TASK DESCRIPTION:
Nothing is needed except the lines below that run from the one with "Click the 104.70 price level label" through the one with "Given: Tap the", repeated exactly.

MATERIAL FOR THIS EXERCISE:
○ ○ ○ ○ ○ ○ ○
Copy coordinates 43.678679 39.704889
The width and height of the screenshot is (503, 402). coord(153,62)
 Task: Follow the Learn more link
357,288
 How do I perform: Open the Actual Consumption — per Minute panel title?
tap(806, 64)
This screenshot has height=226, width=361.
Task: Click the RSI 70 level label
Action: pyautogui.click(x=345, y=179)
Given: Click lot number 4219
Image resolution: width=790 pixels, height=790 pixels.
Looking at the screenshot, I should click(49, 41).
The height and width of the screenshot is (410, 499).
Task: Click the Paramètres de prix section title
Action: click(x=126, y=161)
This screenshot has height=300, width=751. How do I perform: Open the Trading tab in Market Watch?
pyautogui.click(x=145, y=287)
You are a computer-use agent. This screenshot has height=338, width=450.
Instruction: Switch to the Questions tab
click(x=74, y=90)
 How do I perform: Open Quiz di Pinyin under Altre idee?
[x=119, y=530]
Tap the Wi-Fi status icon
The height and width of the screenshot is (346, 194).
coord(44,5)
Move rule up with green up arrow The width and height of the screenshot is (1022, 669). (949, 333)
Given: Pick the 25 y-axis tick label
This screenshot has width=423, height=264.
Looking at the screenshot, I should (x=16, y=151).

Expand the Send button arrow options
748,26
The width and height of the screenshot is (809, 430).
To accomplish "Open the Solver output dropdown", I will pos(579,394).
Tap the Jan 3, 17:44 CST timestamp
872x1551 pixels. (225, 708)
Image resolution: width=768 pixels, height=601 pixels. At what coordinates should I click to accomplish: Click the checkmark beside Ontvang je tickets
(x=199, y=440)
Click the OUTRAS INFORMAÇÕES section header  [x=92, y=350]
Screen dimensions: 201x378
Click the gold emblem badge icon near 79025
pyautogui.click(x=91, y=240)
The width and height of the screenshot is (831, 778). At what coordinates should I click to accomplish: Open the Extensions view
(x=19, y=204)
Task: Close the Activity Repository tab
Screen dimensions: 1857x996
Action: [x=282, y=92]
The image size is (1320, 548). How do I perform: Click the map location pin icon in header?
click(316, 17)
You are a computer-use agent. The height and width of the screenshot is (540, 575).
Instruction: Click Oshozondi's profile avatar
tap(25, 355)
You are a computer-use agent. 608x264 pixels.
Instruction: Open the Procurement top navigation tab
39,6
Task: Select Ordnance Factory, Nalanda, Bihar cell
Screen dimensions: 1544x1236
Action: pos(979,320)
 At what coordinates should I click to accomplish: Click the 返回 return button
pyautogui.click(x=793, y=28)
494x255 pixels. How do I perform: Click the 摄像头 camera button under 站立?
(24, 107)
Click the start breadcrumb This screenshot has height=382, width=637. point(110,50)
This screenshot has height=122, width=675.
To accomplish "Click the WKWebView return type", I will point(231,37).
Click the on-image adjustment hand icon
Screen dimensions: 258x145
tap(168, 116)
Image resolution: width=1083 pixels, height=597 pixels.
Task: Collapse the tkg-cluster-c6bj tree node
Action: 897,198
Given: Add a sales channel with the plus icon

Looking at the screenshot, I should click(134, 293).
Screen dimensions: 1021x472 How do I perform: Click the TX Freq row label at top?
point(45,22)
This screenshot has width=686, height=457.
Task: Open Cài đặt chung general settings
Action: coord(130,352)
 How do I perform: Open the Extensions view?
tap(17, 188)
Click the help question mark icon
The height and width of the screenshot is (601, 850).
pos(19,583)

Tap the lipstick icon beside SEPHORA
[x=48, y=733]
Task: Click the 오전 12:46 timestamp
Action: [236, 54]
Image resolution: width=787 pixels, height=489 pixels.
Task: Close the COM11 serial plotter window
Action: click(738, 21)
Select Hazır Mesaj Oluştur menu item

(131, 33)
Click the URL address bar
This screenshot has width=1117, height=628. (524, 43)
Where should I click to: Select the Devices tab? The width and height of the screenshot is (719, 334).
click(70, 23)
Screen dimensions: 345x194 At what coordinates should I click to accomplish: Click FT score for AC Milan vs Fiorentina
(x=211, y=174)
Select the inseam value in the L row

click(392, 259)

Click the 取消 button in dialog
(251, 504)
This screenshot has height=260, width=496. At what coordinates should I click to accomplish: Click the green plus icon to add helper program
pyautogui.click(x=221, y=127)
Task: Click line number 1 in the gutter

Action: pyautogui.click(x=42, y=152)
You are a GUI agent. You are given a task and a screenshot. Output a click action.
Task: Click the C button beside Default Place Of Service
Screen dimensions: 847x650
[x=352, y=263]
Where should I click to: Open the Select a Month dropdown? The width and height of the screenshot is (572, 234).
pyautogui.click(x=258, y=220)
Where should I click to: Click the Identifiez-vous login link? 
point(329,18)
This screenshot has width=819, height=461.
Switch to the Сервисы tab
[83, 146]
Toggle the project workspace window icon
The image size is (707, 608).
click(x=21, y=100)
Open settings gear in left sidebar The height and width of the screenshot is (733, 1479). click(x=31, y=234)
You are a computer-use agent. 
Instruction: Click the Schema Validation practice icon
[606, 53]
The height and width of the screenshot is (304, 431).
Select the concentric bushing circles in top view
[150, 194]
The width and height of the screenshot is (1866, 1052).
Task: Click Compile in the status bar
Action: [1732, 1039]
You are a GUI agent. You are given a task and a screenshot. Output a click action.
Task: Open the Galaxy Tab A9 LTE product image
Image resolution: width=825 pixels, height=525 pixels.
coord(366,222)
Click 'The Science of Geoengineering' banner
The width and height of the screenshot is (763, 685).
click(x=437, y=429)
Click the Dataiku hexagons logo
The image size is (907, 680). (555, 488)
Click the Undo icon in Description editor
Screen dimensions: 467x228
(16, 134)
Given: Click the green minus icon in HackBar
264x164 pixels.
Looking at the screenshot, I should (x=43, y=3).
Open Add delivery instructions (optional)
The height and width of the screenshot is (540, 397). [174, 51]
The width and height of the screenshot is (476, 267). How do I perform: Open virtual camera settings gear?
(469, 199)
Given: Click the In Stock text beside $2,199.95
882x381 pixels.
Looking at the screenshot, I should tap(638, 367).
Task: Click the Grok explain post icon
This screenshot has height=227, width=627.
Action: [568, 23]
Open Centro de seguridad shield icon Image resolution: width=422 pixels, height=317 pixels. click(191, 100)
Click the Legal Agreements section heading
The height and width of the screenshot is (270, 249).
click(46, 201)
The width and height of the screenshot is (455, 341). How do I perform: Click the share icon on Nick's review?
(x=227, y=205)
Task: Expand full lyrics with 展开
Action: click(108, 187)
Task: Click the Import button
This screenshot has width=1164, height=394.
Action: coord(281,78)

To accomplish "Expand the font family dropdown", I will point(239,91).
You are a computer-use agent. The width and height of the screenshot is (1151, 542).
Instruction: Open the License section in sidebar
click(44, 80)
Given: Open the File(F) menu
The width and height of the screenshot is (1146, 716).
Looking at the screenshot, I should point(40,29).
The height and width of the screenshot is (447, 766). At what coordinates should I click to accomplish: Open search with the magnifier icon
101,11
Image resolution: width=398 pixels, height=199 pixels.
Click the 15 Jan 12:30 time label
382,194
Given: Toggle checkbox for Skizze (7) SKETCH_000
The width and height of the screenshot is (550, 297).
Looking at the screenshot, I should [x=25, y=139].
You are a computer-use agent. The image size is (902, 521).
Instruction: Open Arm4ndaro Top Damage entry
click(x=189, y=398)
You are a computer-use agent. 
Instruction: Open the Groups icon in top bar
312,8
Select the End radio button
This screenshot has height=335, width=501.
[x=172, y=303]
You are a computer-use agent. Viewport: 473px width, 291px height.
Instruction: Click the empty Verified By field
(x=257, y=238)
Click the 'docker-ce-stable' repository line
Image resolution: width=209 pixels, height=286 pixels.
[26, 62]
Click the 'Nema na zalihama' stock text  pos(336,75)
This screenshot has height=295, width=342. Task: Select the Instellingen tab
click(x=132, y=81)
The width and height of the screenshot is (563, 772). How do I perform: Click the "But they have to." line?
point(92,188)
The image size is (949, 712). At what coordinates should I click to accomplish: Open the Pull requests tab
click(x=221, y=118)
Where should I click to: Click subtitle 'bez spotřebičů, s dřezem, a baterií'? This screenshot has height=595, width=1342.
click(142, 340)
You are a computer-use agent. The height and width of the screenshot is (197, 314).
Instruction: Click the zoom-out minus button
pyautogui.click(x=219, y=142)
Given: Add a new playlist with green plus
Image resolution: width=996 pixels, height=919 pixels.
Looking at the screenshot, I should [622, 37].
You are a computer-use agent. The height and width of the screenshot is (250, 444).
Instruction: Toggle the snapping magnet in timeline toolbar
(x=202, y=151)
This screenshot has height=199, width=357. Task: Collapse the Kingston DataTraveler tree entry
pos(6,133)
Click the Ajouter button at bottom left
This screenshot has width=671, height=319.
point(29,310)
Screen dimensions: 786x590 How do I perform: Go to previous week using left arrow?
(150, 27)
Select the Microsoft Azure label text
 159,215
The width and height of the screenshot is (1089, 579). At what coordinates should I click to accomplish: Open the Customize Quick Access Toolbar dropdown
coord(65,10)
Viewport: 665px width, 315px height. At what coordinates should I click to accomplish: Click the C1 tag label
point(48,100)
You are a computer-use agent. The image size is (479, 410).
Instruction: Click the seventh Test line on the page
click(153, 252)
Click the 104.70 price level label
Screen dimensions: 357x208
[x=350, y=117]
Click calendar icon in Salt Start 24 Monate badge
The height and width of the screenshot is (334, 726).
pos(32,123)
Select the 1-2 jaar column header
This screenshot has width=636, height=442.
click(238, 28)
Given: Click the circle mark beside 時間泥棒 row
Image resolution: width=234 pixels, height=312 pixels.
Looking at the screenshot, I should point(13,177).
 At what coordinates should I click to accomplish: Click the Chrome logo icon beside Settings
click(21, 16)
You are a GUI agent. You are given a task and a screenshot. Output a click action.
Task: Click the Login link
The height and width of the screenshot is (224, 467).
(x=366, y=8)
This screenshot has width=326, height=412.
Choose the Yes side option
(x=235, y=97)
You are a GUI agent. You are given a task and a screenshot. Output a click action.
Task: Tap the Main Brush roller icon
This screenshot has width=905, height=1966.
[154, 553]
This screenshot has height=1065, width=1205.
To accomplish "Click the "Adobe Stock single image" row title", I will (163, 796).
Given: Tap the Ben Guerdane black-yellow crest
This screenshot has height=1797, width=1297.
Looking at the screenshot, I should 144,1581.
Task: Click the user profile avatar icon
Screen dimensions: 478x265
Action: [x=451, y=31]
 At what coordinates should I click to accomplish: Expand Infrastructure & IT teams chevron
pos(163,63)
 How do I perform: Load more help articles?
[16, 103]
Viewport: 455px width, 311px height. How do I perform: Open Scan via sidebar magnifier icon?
○ ○ ○ ○ ○ ○ ○
OUTPUT FOR THIS EXERCISE:
Click the 104.70 price level label
Screen dimensions: 357x208
[x=350, y=117]
Click calendar icon in Salt Start 24 Monate badge
The height and width of the screenshot is (334, 726).
pos(32,123)
Select the 1-2 jaar column header
This screenshot has width=636, height=442.
click(238, 28)
Given: Click the circle mark beside 時間泥棒 row
Image resolution: width=234 pixels, height=312 pixels.
Looking at the screenshot, I should point(13,177).
 At what coordinates should I click to accomplish: Click the Chrome logo icon beside Settings
click(21, 16)
You are a GUI agent. You are given a task and a screenshot. Output a click action.
Task: Click the Login link
The height and width of the screenshot is (224, 467).
(x=366, y=8)
This screenshot has width=326, height=412.
Choose the Yes side option
(x=235, y=97)
You are a GUI agent. You are given a task and a screenshot. Output a click action.
Task: Tap the Main Brush roller icon
This screenshot has width=905, height=1966.
[154, 553]
This screenshot has height=1065, width=1205.
To accomplish "Click the "Adobe Stock single image" row title", I will (163, 796).
Given: Tap the Ben Guerdane black-yellow crest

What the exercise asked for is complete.